Task:
Copy out the records word for word, starting at the line containing "The height and width of the screenshot is (1447, 2576)." and ending at the line containing "(1368, 26).".

Data provided:
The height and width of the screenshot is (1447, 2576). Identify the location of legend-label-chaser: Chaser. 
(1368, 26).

==

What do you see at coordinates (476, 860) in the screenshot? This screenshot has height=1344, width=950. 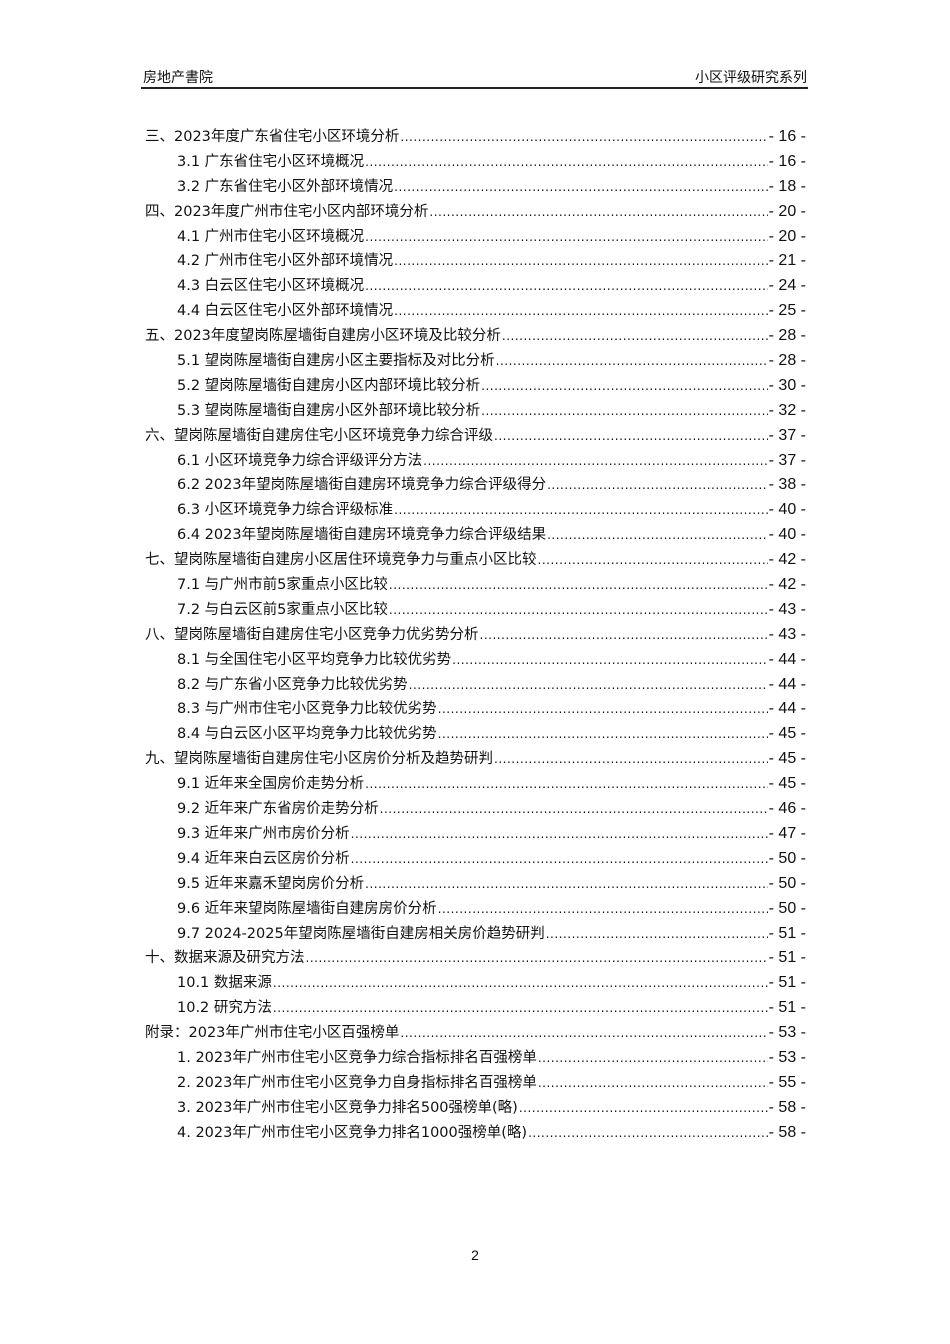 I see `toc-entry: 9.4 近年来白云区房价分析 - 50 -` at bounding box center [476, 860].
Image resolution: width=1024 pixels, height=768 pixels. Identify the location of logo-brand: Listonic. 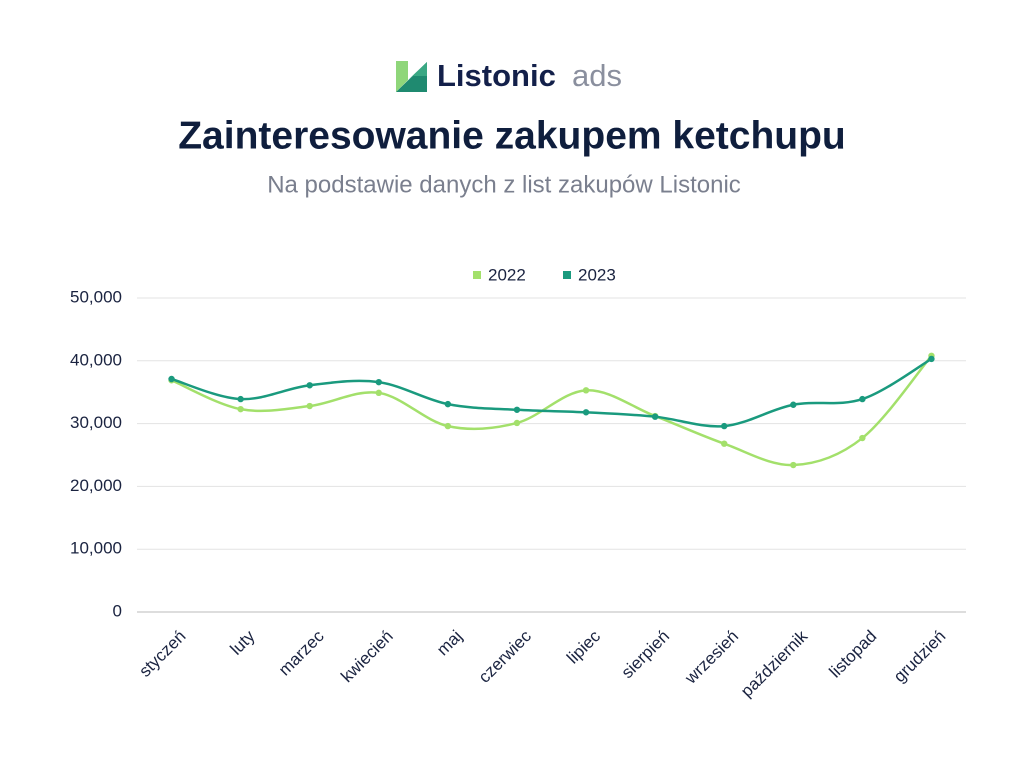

==

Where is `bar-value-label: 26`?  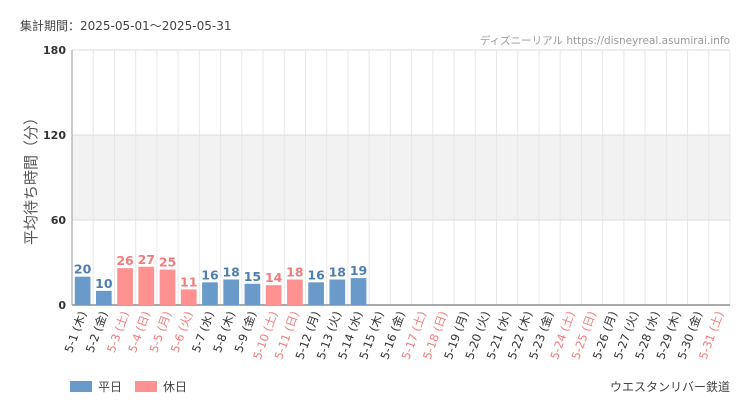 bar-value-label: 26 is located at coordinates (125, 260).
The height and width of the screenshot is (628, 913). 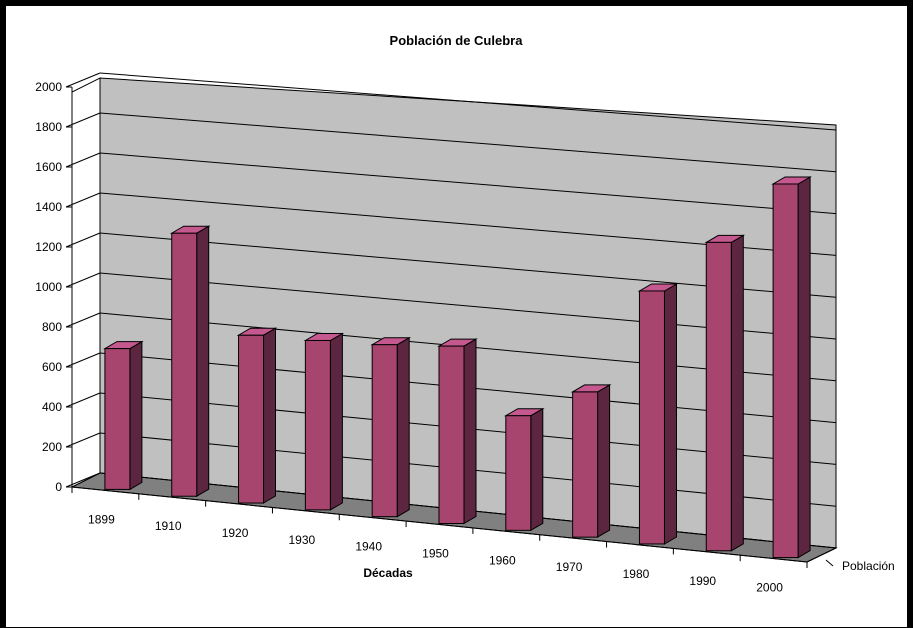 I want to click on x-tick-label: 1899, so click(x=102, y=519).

Output of the task:
The height and width of the screenshot is (1447, 2576). Identify the location of legend-label-chaser: Chaser. 
(1368, 26).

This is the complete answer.